OK thanks for the info Sensi..:smoke1:


----------



## v35b (Feb 12, 2011)

Good,,,,:watchplant: Good....


----------



## my my (Feb 12, 2011)

420, check out the last page or so of my G/J.
TIA sugested a PH problem in my case.
you might take a look so you can see what not to do.. lol
My My


----------



## bi0phreak420 (Feb 12, 2011)

awesome thanks my my!!!:48:


----------



## ozzydiodude (Feb 12, 2011)

have to made sure your PH meter is right? calibrated it


----------



## v35b (Feb 12, 2011)

:yeahthat:


----------



## bi0phreak420 (Feb 12, 2011)

i dont use a digi meter i use the drops


----------



## ozzydiodude (Feb 12, 2011)

then you PH could be any thing the drops are not that precise


----------



## bi0phreak420 (Feb 12, 2011)

yeah i know but i aint got a 100 bucks to blow on a digital meter i gotta make do with what i got..i have had no problems with the drops before


----------



## v35b (Feb 12, 2011)

you can get on ebay for 20bucks


----------



## SensiStarFan (Feb 12, 2011)

v35b said:
			
		

> you can get on ebay for 20bucks


 
you can also get a lady of the evening for 20 bucks...but it aint gonna be a good one!

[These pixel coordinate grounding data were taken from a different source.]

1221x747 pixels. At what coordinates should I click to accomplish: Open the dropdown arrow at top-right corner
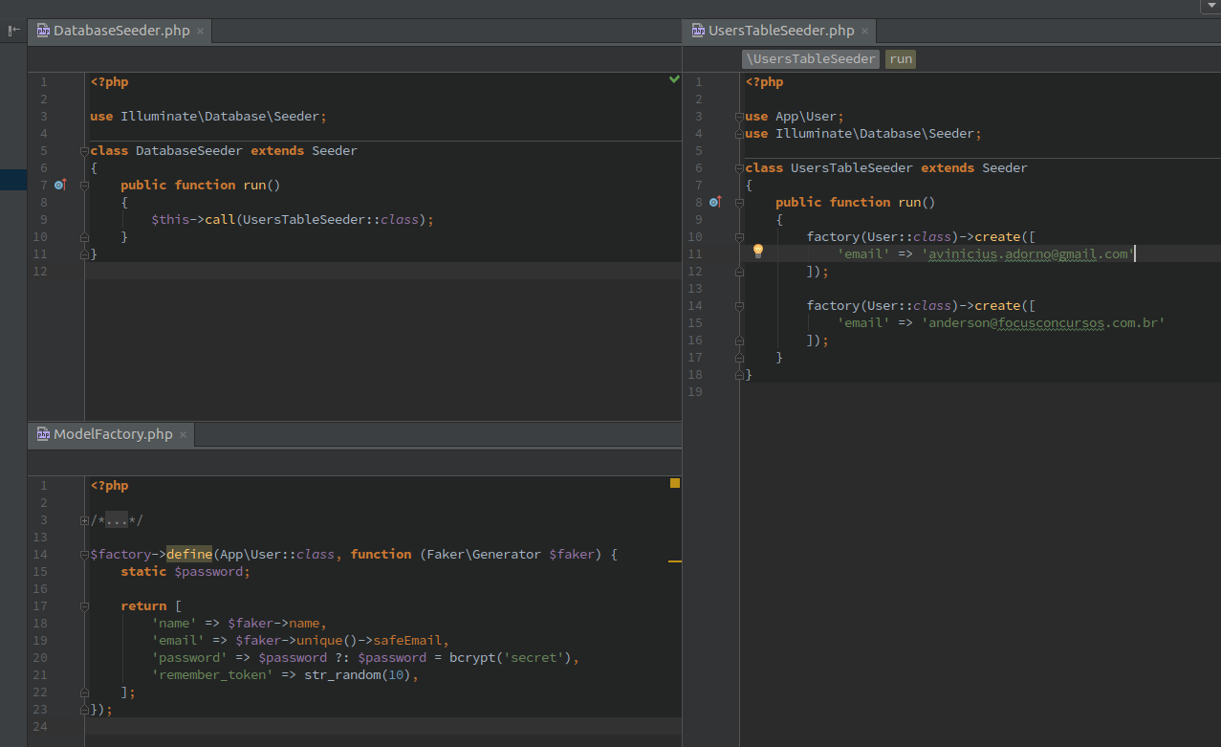click(x=1210, y=6)
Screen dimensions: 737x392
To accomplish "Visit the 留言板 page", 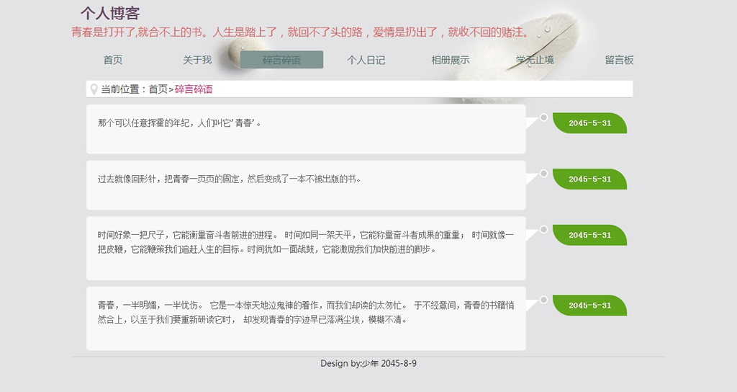I will (x=619, y=60).
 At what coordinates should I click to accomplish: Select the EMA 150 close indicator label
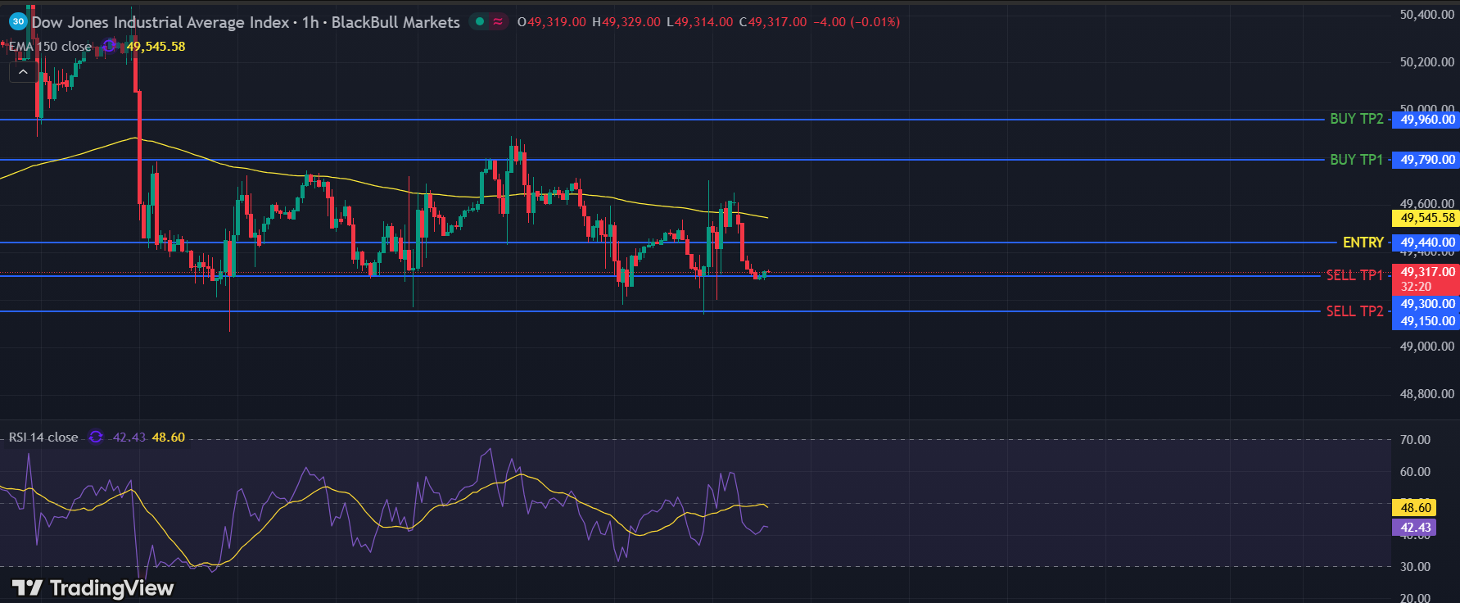[50, 47]
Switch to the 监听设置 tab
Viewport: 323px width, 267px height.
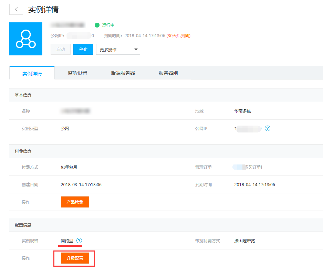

EDIT: Is "lady of the evening" a decent way of classing up "prostitute"?


----------



## ozzydiodude (Feb 12, 2011)

streetwalker $20
prostitute $40
lady of the evening $60
Escort $100


----------



## SensiStarFan (Feb 12, 2011)

ozzydiodude said:
			
		

> streetwalker $20
> prostitute $40
> lady of the evening $60
> Escort $100


 
OIC, "Ladies of the Evening" are a little classier, my bad.


----------



## ozzydiodude (Feb 12, 2011)

they bathe between tricks :rofl:


Sorry johnp we'll get back on your question and stop the lowjack


----------



## biggerbuds (Feb 26, 2011)

there is nothing wrong with using PH drops,after using a meter for 5 years i changed over to using drops from General Hydroponics & my plants do not care at all about it,i just get it in the yellow and all is good.

a point to remember is that never use and try to match the drops under hps hid because it can make the colour look diffent,i found this out by myself.


----------